Saturday, January 28, 2012

It's my Year!!

Yes you heard me correctly it's my year! and now I will fill you in on why etc... 

My friend "C" said to me this week "Its always darkest before the dawn..."  and that got me thinking the past 24 hours, with the song that line comes from playing through my head... 





The past week has been utter crap... I booked my tickets to fly back to Wellington end of February due to having enough of the earthquakes as we had 6 quakes on December 23rd all quite big in magnitude. I also know I can not start a business in a town that is having to rebuild and there is no money for anything else, so many families are struggling. 

I feel like I am loosing sight of the goals I set last year and what I am working towards.. Along with loosing the few people who truly believe in me by heading back to Wellington...

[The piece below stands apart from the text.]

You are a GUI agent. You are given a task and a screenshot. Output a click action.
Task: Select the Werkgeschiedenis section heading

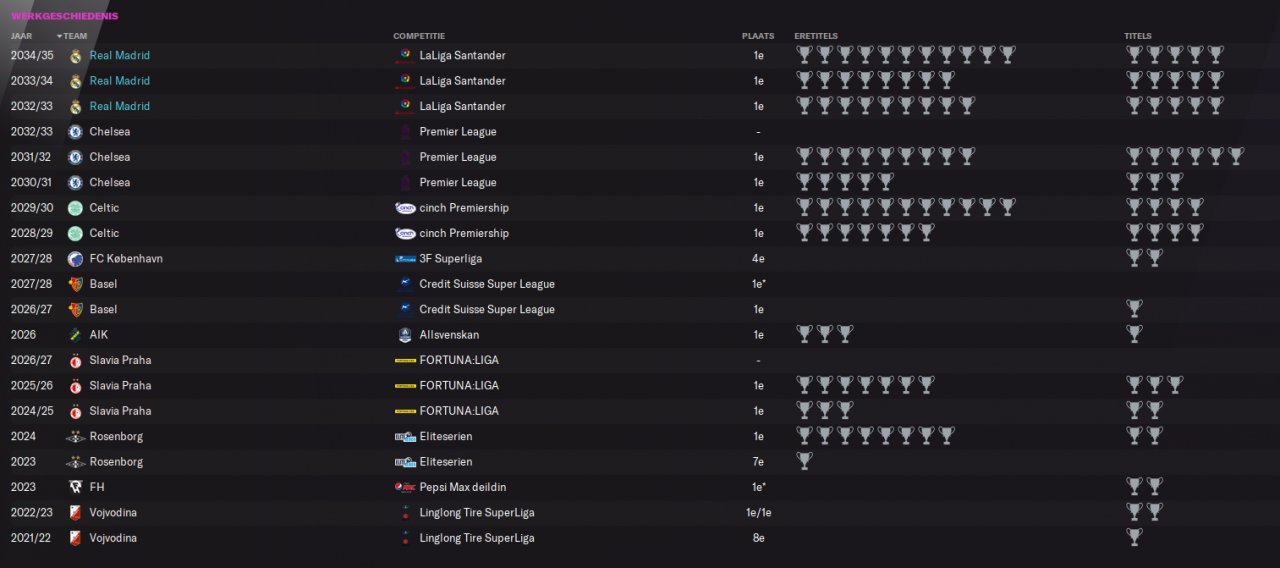tap(65, 16)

I know moving means I will not be hurt by my family again who in the end took me for what they could get from me and pulled me down and hurt me yet again.. So this move means not having to deal with it any more. Having contact when and If  I need it and not because they want to hurt me. As much as I love my family and I do love them I cant keep going through all this all the time..

I am a family person but I also know families should not be like ours, my mother is one for always going on about how she want's grand children etc and yet she cant even seem to look after my cat :( He has been missing for two weeks (just about 3 now) because he wasn't coping here with me at the moment so she was meant to be looking after him till I fly out.. sadly by the sounds of it he wont be with me :( Why would I let her look after Grandkids if she can't even look after my cat . . .  So I kind of figured on Tuesday I am just better off not trusting my mum with anything and to only deal with her when necessary in order to stop getting hurt..

Tuesday evening ended up being one filled with inspiration and happiness while working on a special piece of artwork for someone who truly inspires me for their birthday. One of the two people who for the past year have reminded me I can hit my goals! and that it's ok to land in the stars if I don't reach the moon..  I created the following piece for Charlie's 31st Birthday...

Thus brings us to today Saturday 28th January 2012...

Feeling a little sorry for myself this morning a lovely friend posted something on their facebook that instantly reminded me of what "A" has been saying to me in a different way for so long... "No one can create your reality but you!! It does not matter what others say. It only matters what you believe and tell yourself. The universe is always giving you what you ask for, good or bad." - copied from Candance's facebook

It also reminds me of a few things from the book " The Alchemist by P. Coelho" that Charlie mentioned in 2010. Which I own and have read a couple of times but it hasn't meant so much to me till this past month and making the decision to keep moving forward towards my stars...

While thinking about " It's always being darkest before the dawn . . ." this evening I realised in order to leave my past behind and be happy I have to keep moving forward and so I went for a bit of a run. I hadn't been running in awhile and it felt great! Granted it was 10pm at night,...

Had to have a giggle too as Shake it out came on my iPod while out running and I did something I refer to  as a flying Charlie ROFLMAO I know strange term... but I stood still in the park and walked briskly with my arms slightly away from my sides eyes closed and dreaming of flying!  Flying to my goals.... reaching my stars and the moon!

Leaving behind the past in Christchurch is Ok because I am earning my wings, finding my way back to me and soaring to where I need to be.... I have my Sister (Pea) and BFF (A) and a couple of close friends supporting me along with one who doesn't even realise how much he inspires me (although he will do in april! if i don't get all shy on it)...

So that's me... I am going to be accountable and focus on what is truly important... Me & my goals! I can do this and I will do this! I am learning to soar!!




This year is a big one! full of learning curves, Starting my own business, Preparing to meet someone who inspires me greatly and starting to become the person I truly am destined to be.... Bring it on!!